O'Leary had 81 receptions for 1,175 yards and 13 touchdowns the last two seasons, and he has soft hands and is a fiery competitor, but he's undersized at 6-foot-3 and 252 pounds with short arms (29 ¾) and limited athleticism.

Considered a try-hard overachiever whose effectiveness as a receiver is likely to be limited to underneath and intermediate routes, O'Leary won't stretch the field, but he could be an ideal backup and a key special teams contributor.

O'Leary doesn't look like your typical golfer, but he said he shoots in the 70s when he's able to play frequently. Still, his decision to choose football over golf was a no-brainer.

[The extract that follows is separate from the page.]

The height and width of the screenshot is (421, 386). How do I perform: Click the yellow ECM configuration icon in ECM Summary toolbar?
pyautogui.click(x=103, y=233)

"Golf would have been better on my body," he laughed. "But I love football. I love contact."

O'Leary has played a few rounds with The Golden Bear, who has dropped some grandfatherly advice on the tight end, and not just about playing out of green-side bunkers.

"We talk a lot," O'Leary said. "(He says) it's all about carrying yourself. We talk more as grandfather to grandson."

O'Leary doesn't seem to need anyone to pump up his confidence, even though his production is unlikely to carry over to the NFL.

"I feel like I can do it all," he said. "People say my route running is not that good. I feel like it is. There are a lot of guys at Florida State who weren't able to cover me, and guys we played against. We'll see how it is."

• Follow Bob's Bears and NFL reports on Twitter@BobLeGere.

Bennett gives Bears a big threat at tight end

Minnesota tight end Maxx Williams runs a drill at the NFL scouting combine held at Indianapolis in February. Associated Press

NFL draft preview: tight ends

Player, college Ht. Wt. 40

Maxx Williams, Minnesota 6-4 249 4.78

Excellent pass catcher can stretch the field but needs route refinement.

Clive Walford, Miami 6-4 251 4.79

Not an elite playmaker but an all-around TE with grit as a run blocker.

Devin Funchess, Michigan 6-4 232 4.70

Hybrid TE-WR could create matchup problems but hands are questionable.

Rory Anderson, South Carolina 6-5 244 4.73

Could be a complete player if he avoids injuries that have hurt his career.

My Cole Pruitt, SIU 6-2 251 4.58

Faced lower-level talent in FCS but had elite production with plus hands.

Jeff Heuerman, Ohio State 6-5 254 4.81

Looks the part and has good measurables with the exception of speed.

Tyler Kroft, Rutgers 6-5 246 4.75

More than athletic enough to factor as a receiver and a willing blocker.

Blake Bell, Oklahoma 6-6 252 4.80

3-year QB for Sooners who is still learning his position but shows flashes.

Nick O'Leary, Florida State 6-3 252 4.93

Jack Nicklaus' grandson is a tough, try-hard guy who lacks athleticism.

Ben Koyak, Notre Dame 6-5 255 4.77

Underutilized talent is raw but has size, skills to mature into a solid pro.